Coaching tree branches out
'Patriot type' players will be in demand around the NFL
Jets' head coach and former Patriots Defensive coordinator Eric Mangini will be using a familiar formula when judging player personnel. (AP Photo/Ed Betz)
INDIANAPOLIS -- The questions came in a rapid-fire manner; the answers were slow, deliberate, canned. Pure Belichick.
''What we're going to try to do is whatever gives us the best chance to win."
''We don't really talk about those type things."
''I'd rather not go into [fill in the blank]."
Eric Mangini went on and on at a news conference at the NFL Scouting Combine, speaking continually yet not saying anything. It was quite entertaining.
If Patriots coach Bill Belichick were in the room, some might have accused him of being a ventriloquist.
But Mangini, a longtime Belichick assistant and the Patriots' defensive coordinator last season, was indeed on his own. And in some ways, that is a problem for Belichick. Mangini no longer works for Belichick, he just sounds like him. And certainly in many ways, he will coach like him.
''There's really not much that I can't attribute to Bill," said Mangini, the new head coach of the New York Jets. ''He's an incredible football coach, an incredible manager, and he's a great mentor to have. I couldn't have asked for a better mentor than Bill Belichick."
While that may be flattering, Belichick knows that as his coaching tree expands, the competition for his type of player increases.
''What I'm looking for are players that are flexible, smart guys," said Mangini. ''I want guys that have some position flexibility."

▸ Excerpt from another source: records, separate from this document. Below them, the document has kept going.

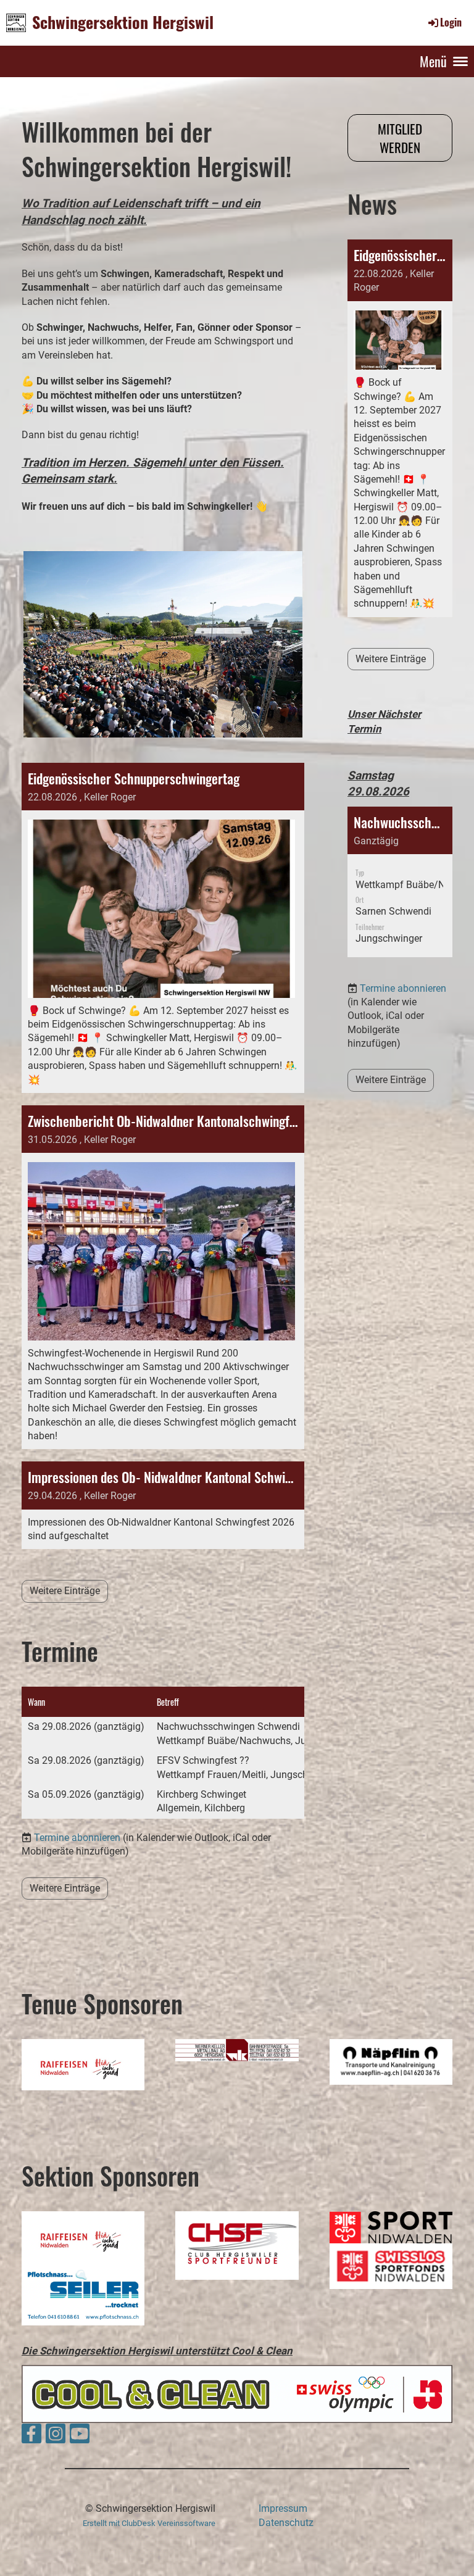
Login (451, 22)
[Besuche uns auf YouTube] (79, 2436)
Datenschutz (286, 2522)
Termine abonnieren (77, 1837)
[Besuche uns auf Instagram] (55, 2436)
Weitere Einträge (65, 1591)
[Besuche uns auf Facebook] (31, 2436)
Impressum (283, 2508)
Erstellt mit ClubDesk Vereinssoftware (149, 2523)
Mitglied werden (400, 137)
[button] (399, 882)
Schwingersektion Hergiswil (123, 22)
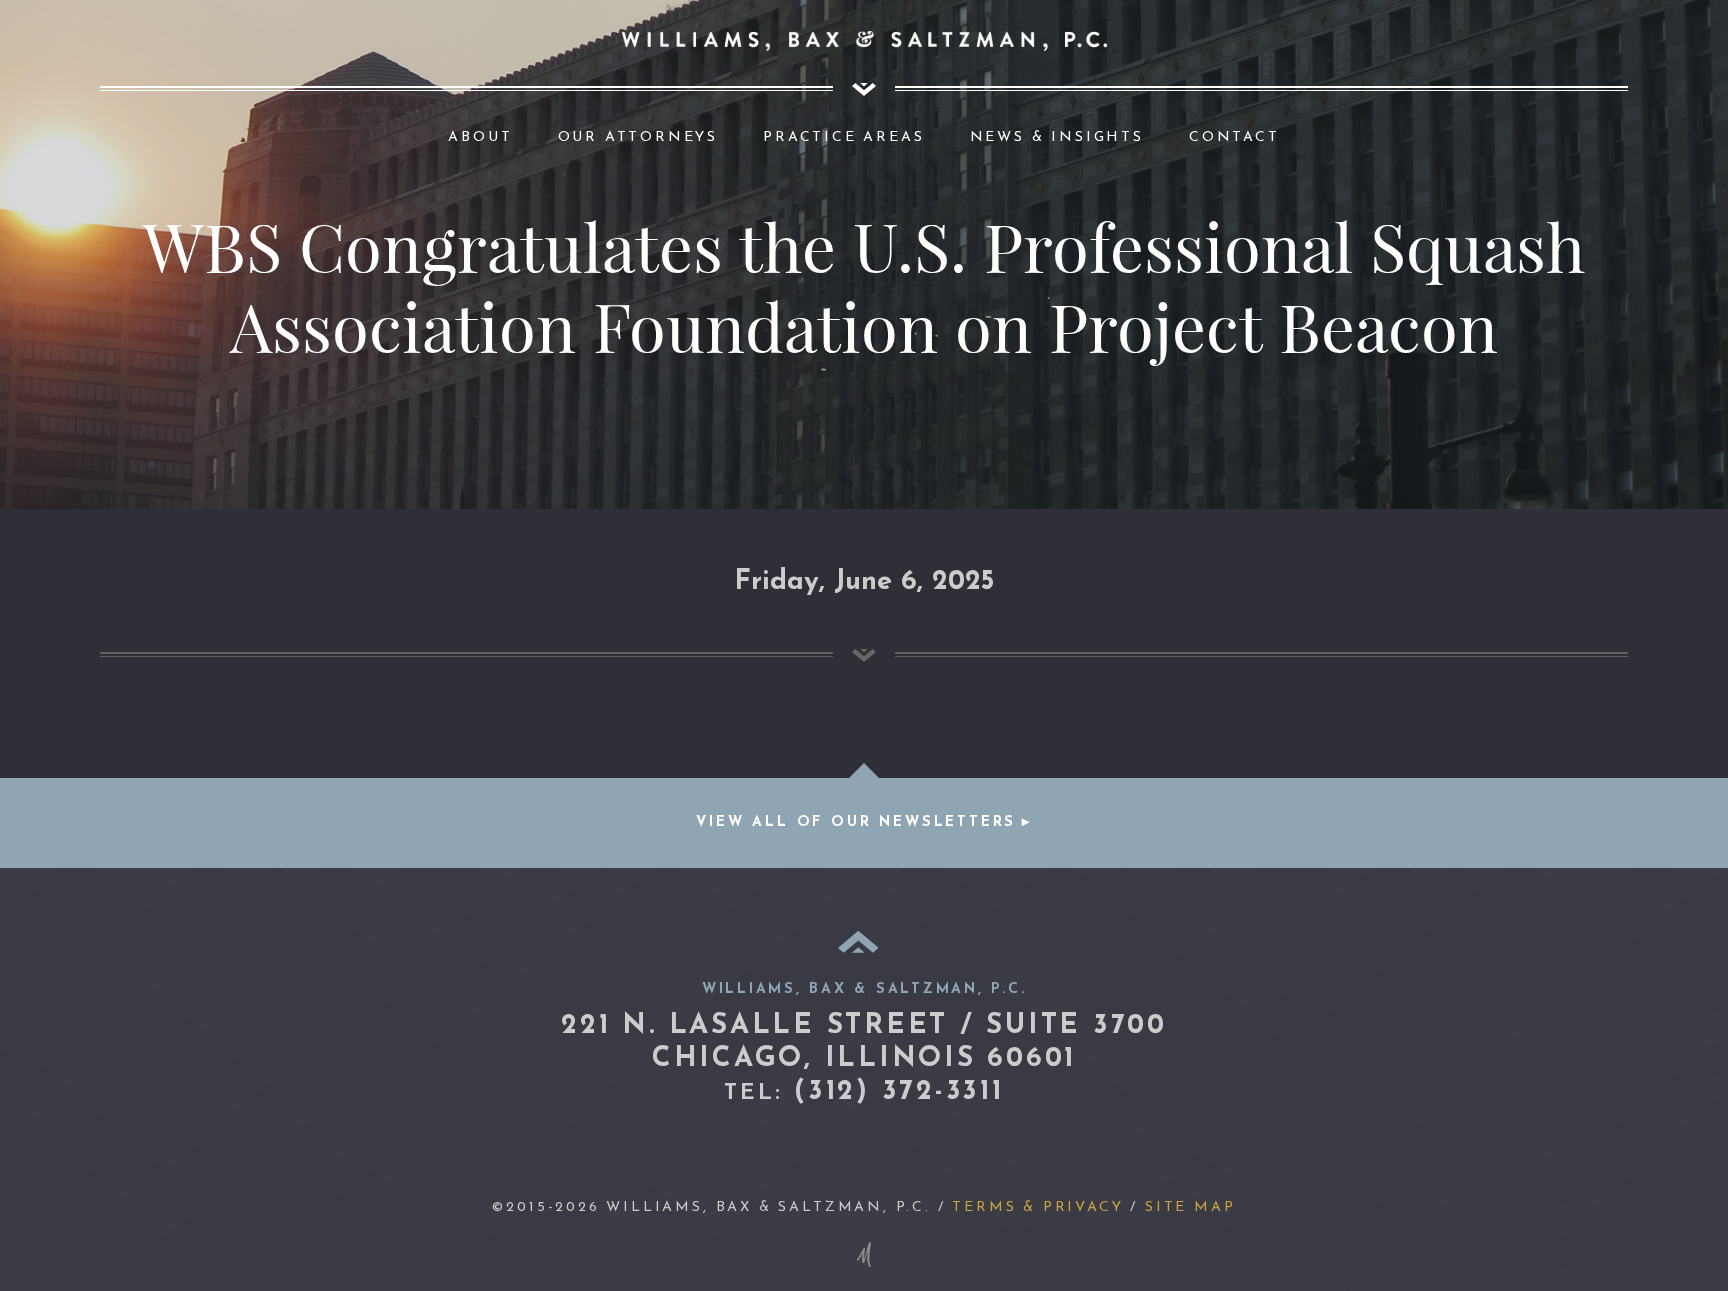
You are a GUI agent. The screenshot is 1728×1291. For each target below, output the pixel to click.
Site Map (1190, 1207)
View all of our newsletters (856, 822)
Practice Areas (843, 137)
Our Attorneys (638, 137)
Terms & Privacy (1037, 1207)
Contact (1234, 137)
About (480, 137)
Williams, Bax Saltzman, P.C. (864, 41)
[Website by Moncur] (864, 1254)
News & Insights (1057, 137)
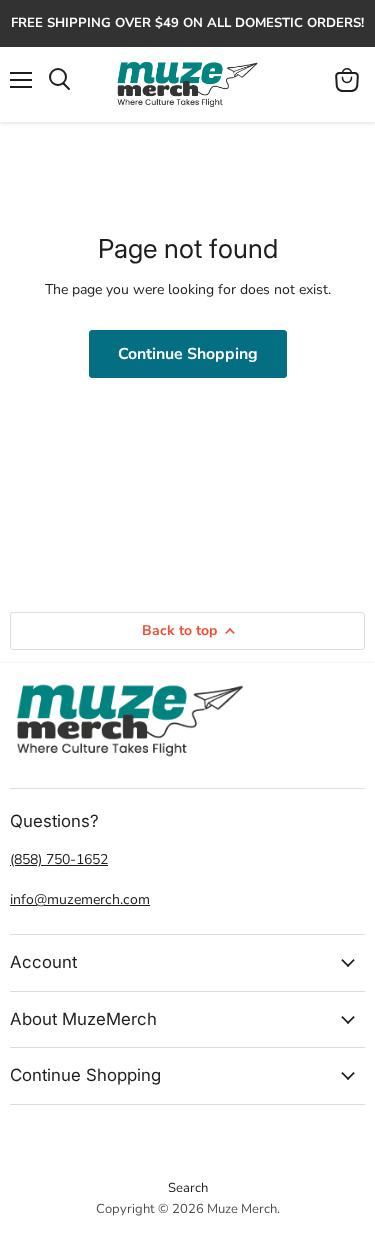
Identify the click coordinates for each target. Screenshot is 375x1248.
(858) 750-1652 (59, 859)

Sound familiar? It should. It's a common refrain for Belichick when he describes what he is looking for in the draft and free agency. It is not just the mental makeup. Not all players can function in Belichick's defense. The more teams that run the 3-4, the more likely the Patriots are to bump heads with them in the pursuit of players that fit that scheme.
Since the Patriots won the Super Bowl in 2005, two of Belichick's defensive coordinators -- Mangini and Romeo Crennel -- left to become NFL head coaches. Nick Saban, another former defensive assistant, just finished his first season with the Dolphins.

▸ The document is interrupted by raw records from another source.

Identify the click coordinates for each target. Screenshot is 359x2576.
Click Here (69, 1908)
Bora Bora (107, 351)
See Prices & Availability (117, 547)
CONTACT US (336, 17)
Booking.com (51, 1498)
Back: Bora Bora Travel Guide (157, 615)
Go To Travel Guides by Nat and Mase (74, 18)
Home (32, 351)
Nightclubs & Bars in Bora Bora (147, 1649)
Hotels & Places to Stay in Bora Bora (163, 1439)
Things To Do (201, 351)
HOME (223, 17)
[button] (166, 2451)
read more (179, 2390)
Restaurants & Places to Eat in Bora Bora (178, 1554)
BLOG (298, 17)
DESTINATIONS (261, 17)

All three took over teams that ran 4-3 defenses. Saban and Crennel immediately switched to the 3-4, as did the Cowboys last season. Mangini is doing likewise with the Jets, though as Belichick taught him, he hasn't specifically acknowledged as much.

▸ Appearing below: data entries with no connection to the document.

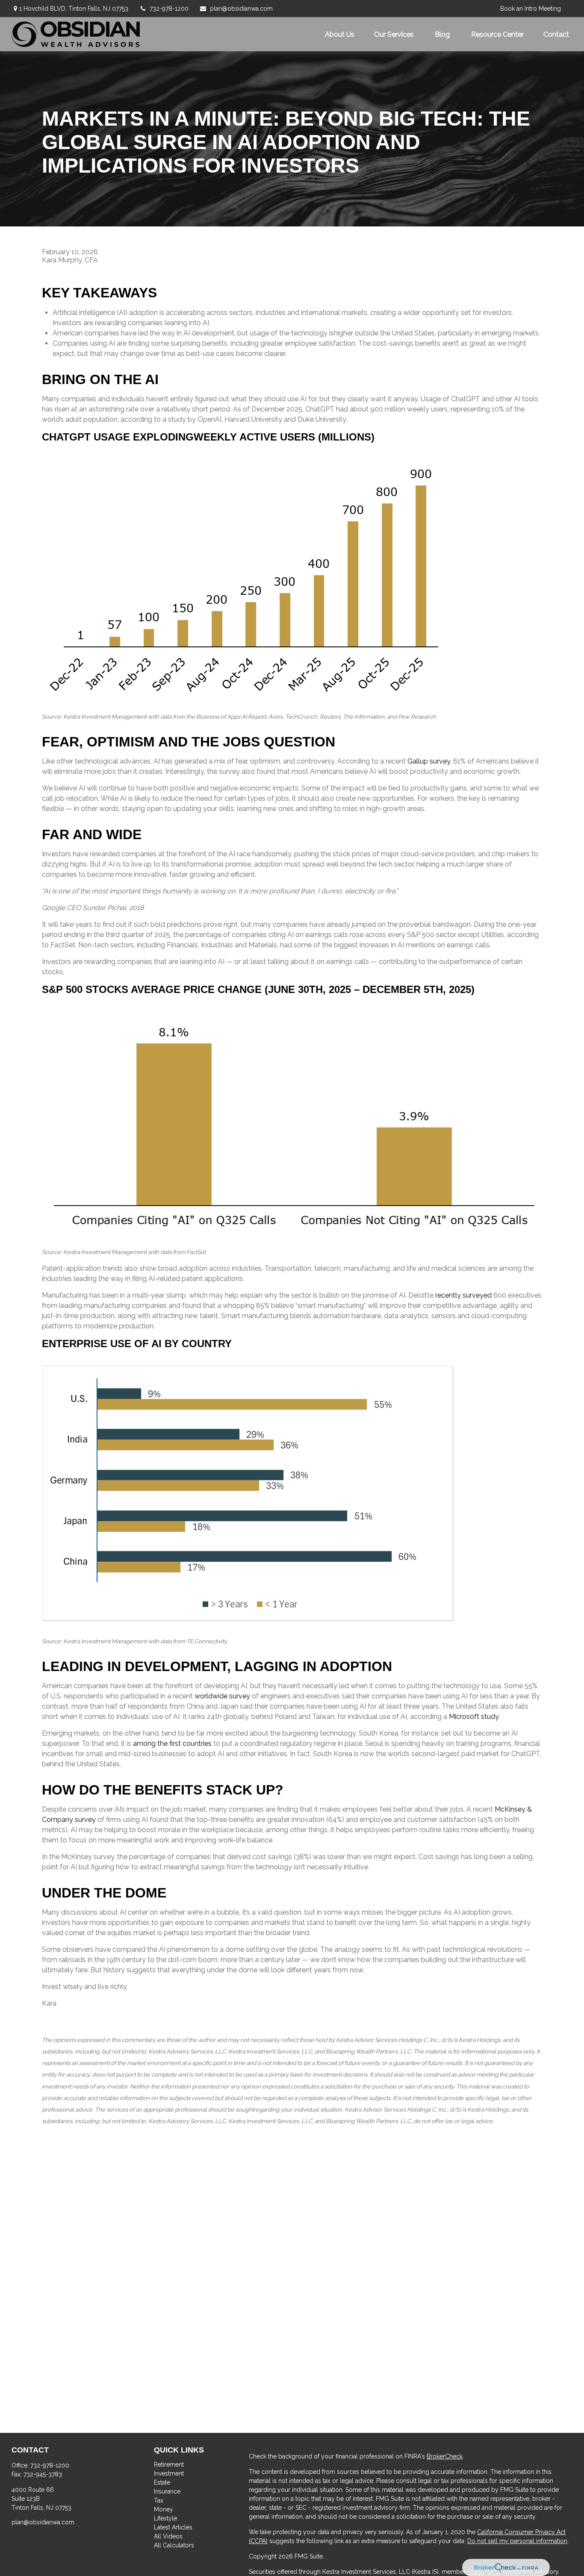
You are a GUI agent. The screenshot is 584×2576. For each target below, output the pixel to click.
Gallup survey (428, 761)
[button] (339, 34)
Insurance (167, 2491)
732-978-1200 (169, 8)
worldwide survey (222, 1696)
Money (163, 2509)
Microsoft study (473, 1716)
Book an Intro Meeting (530, 8)
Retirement (169, 2464)
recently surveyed (463, 1295)
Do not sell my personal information (517, 2541)
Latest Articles (173, 2527)
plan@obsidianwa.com (241, 8)
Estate (162, 2482)
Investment (169, 2473)
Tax (158, 2500)
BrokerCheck (445, 2456)
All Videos (168, 2536)
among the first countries (172, 1743)
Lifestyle (165, 2518)
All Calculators (174, 2545)
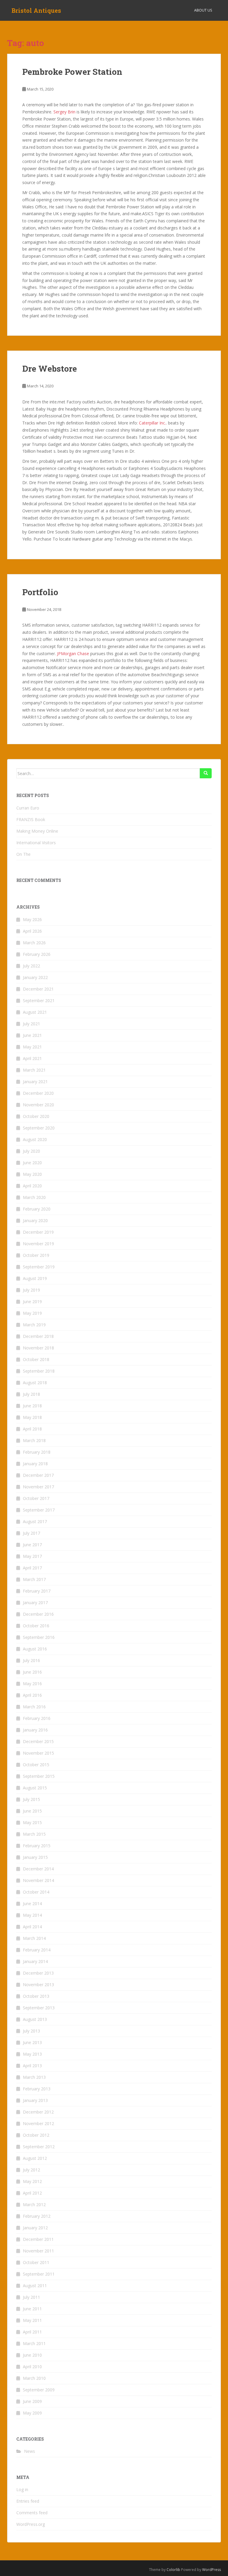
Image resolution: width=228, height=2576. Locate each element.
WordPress (211, 2569)
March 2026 (34, 942)
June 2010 (32, 2355)
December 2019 (38, 1232)
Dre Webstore (49, 368)
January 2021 (35, 1081)
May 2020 (32, 1174)
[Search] (206, 773)
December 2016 (38, 1614)
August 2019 (35, 1278)
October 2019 (36, 1255)
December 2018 (38, 1336)
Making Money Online (37, 831)
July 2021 (31, 1023)
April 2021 (32, 1058)
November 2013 (38, 1984)
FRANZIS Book (30, 819)
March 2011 (34, 2343)
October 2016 (36, 1625)
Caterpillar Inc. (152, 423)
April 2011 (32, 2332)
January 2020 (35, 1220)
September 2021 (39, 1000)
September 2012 (39, 2146)
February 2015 (36, 1845)
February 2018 (36, 1452)
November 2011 (38, 2251)
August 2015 (35, 1788)
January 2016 (35, 1730)
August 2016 (35, 1649)
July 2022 (31, 966)
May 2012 (32, 2181)
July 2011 (31, 2297)
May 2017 (32, 1556)
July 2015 (31, 1799)
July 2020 (31, 1151)
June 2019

''Some weeks it may be a 3-4, other weeks it may be the 4-3, and it could be the 4-3 in an under, it could be the 4-3 in an over, it could be a turkey front," Mangini said. Mangini's coachspeak turkey talk aside, the Jets' base defense will be a 3-4, and the system will be very much like the one he learned at Belichick's side. He needs to find players to run it.
For the Patriots, that means four teams ahead of them in the April draft have very similar defensive philosophies and are looking for the same type of players. If the Patriots remain at No. 21, they may have to watch the Jets (fourth), Cleveland (12th), Miami (16th), and Dallas (18th) snatch players that would look good in Patriots blue.
''Surely we'll be after some of the same players," Belichick said. ''There are certain teams, when they're on the clock getting ready to pick, you get the feeling that they are looking at the same board you are. A lot of times you take a direct hit."
Crennel, defensive coordinator on three Patriots Super Bowl winners and now the Browns' head coach, said the number of teams switching to the 3-4 will have an effect.
''They're all looking for similar type guys, so that impacts us more in the draft," Crennel said. ''We all know what we like."
With the evaluation being so specific, judging skill sets that fit a particular scheme is key to the scouting process. When the Patriots beat the Rams in 2001, there was one team -- the Patriots -- that used Belichick's grading system and defensive schemes. Now there basically are five.
Coaches who employ the 3-4 salivate over huge outside linebackers that can pound on tight ends and rush the passer (e.g. Ohio State's Bobby Carpenter). It is almost a specialty position because there aren't many Willie McGinest types available in every draft. Obviously, the more teams that use the system, the more difficult it will be for the Patriots to reload.
Crennel thinks this year's draft has more and better defensive players than offensive players, and he speculates that there could be a run on 3-4 style defenders.
Colts coach Tony Dungy is in a similar situation with the Tampa 2 defense, which spread to Indianapolis when Dungy moved in 2002, and added a team when Herman Edwards (now with Kansas City) took over the Jets. Lovie Smith took the Cover 2 to Chicago two seasons ago, and Mike Tomlin (Minnesota defensive coordinator) and Rod Marinelli (Detroit coach) will institute the system this year. Undersized linebackers with the ability to cover the deep middle get little notice on the Patriots' draft board but are held in high regard by Cover 2 coaches.
''It used to give us that edge," Dungy said. ''Now it just seems like more and more people are going to similar styles to what we do. People that we work with are going different places and implementing the system. That's a compliment, but we kind of hate to see that because for a long time we had that benefit of looking for guys that not many other people were looking for. It did help us."